Element and text position data
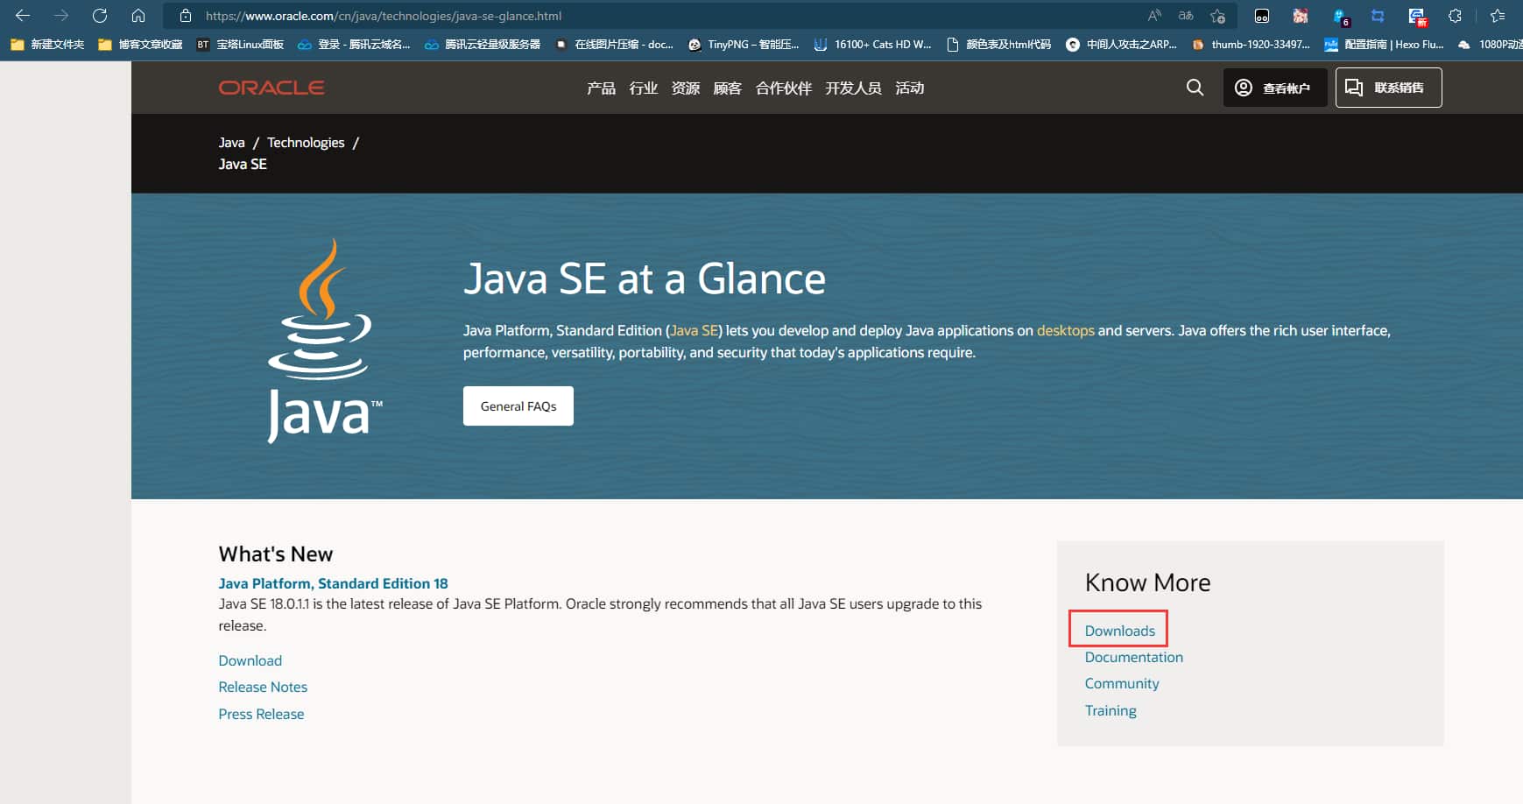Add this page to favorites star icon
Image resolution: width=1523 pixels, height=804 pixels.
point(1217,16)
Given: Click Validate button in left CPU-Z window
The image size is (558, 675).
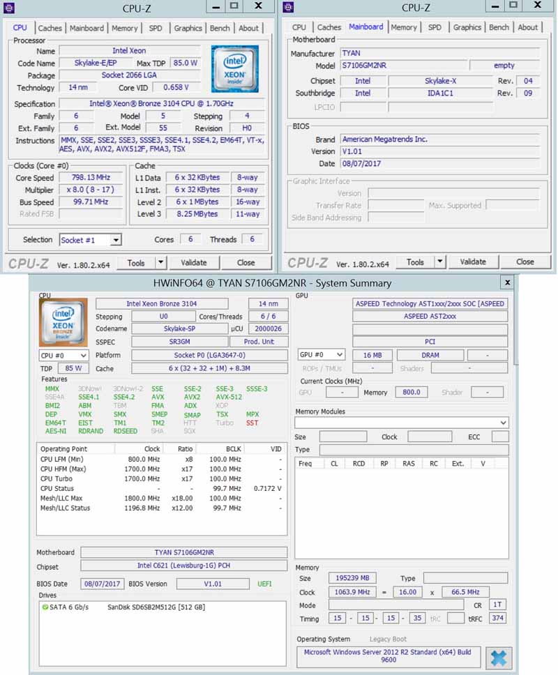Looking at the screenshot, I should (x=193, y=263).
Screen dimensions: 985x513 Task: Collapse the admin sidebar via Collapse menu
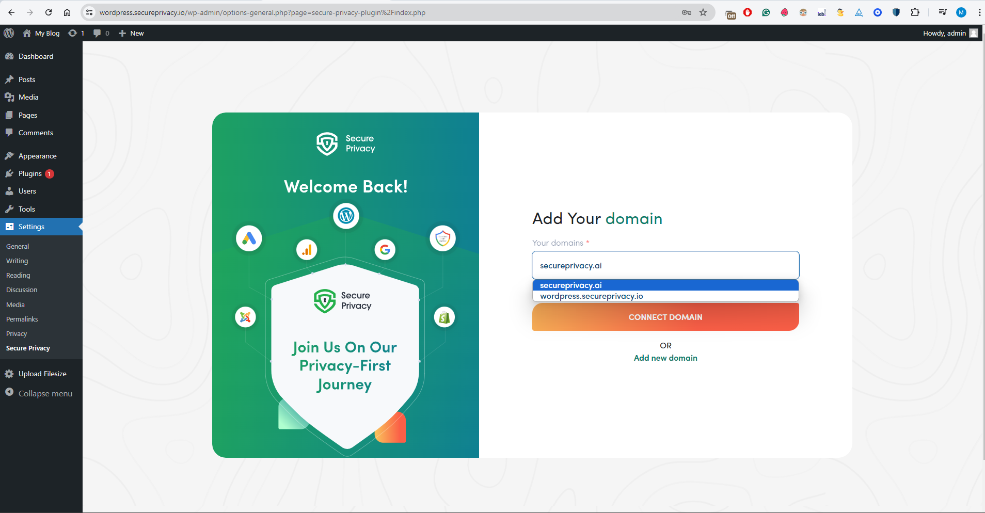44,393
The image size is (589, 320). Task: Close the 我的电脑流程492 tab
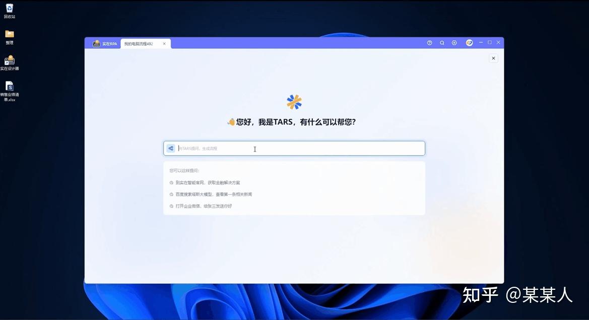(x=164, y=43)
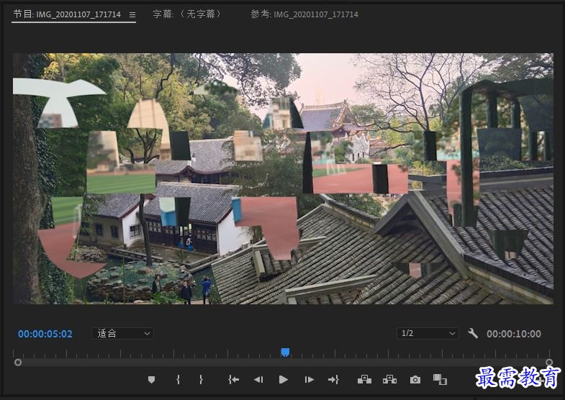This screenshot has width=565, height=400.
Task: Click the Lift button icon
Action: point(364,379)
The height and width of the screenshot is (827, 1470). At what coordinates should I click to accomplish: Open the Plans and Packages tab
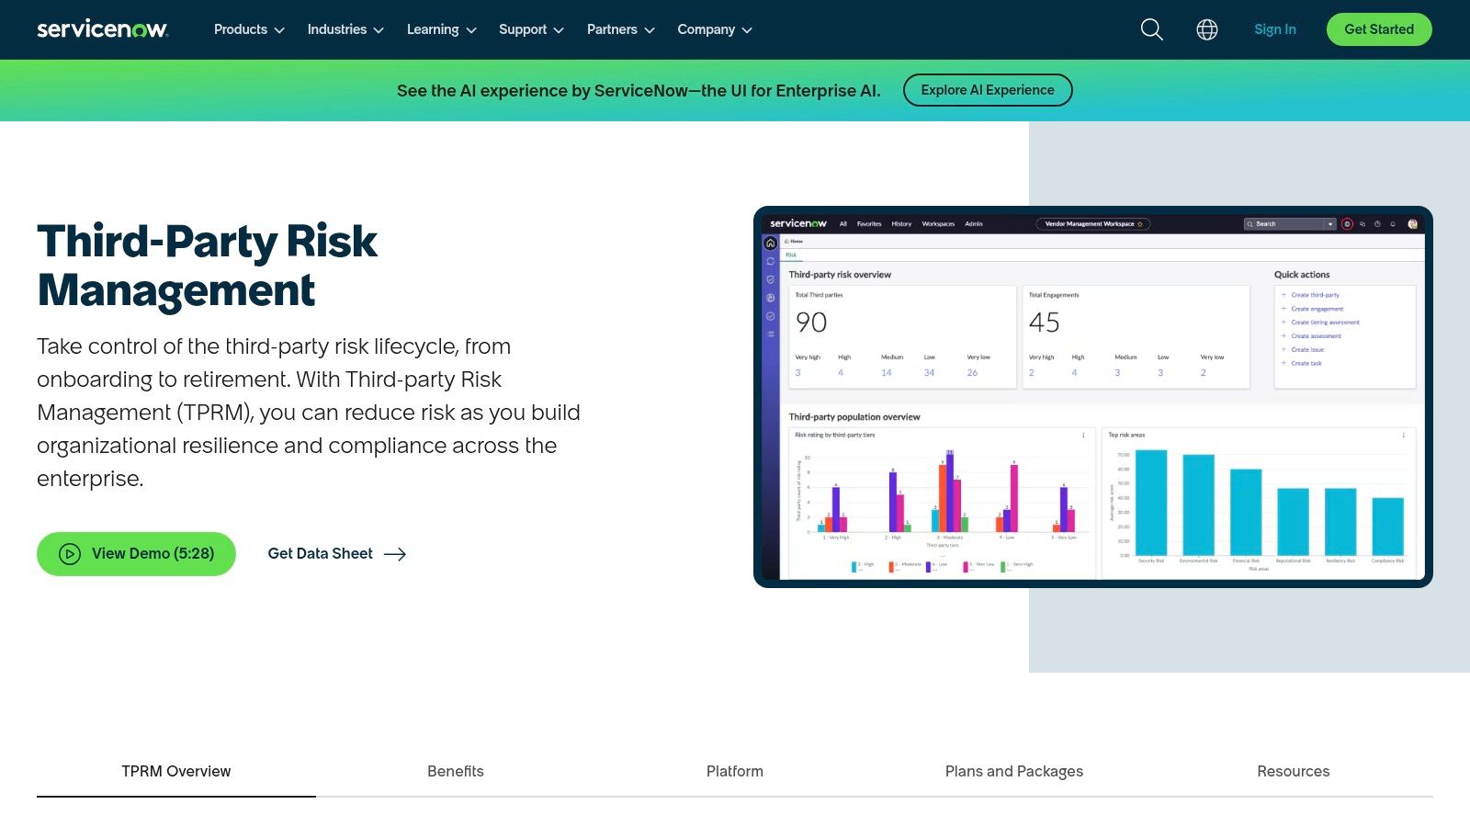[x=1014, y=771]
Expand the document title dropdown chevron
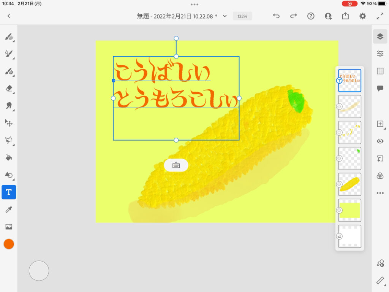 tap(225, 16)

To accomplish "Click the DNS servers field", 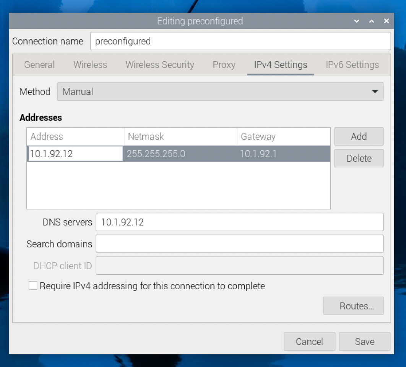I will tap(240, 222).
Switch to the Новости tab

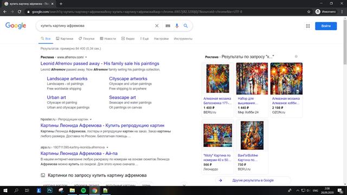click(108, 38)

Exercise prompt ▸ Return the lines of the data above, starting with the line containing "Screen dimensions: 985x513" and going on through the line containing "tap(225, 16)", copied exactly with the pictures left out.

Final result ▸
Screen dimensions: 985x513 Task: Collapse the admin sidebar via Collapse menu
44,393
The image size is (589, 320). Task: Close the 我的电脑流程492 tab
(x=164, y=43)
This screenshot has width=565, height=400.
Task: Click the Lift button icon
Action: point(364,379)
The height and width of the screenshot is (827, 1470). At what coordinates should I click to accomplish: Open the Plans and Packages tab
[x=1014, y=771]
Expand the document title dropdown chevron
 tap(225, 16)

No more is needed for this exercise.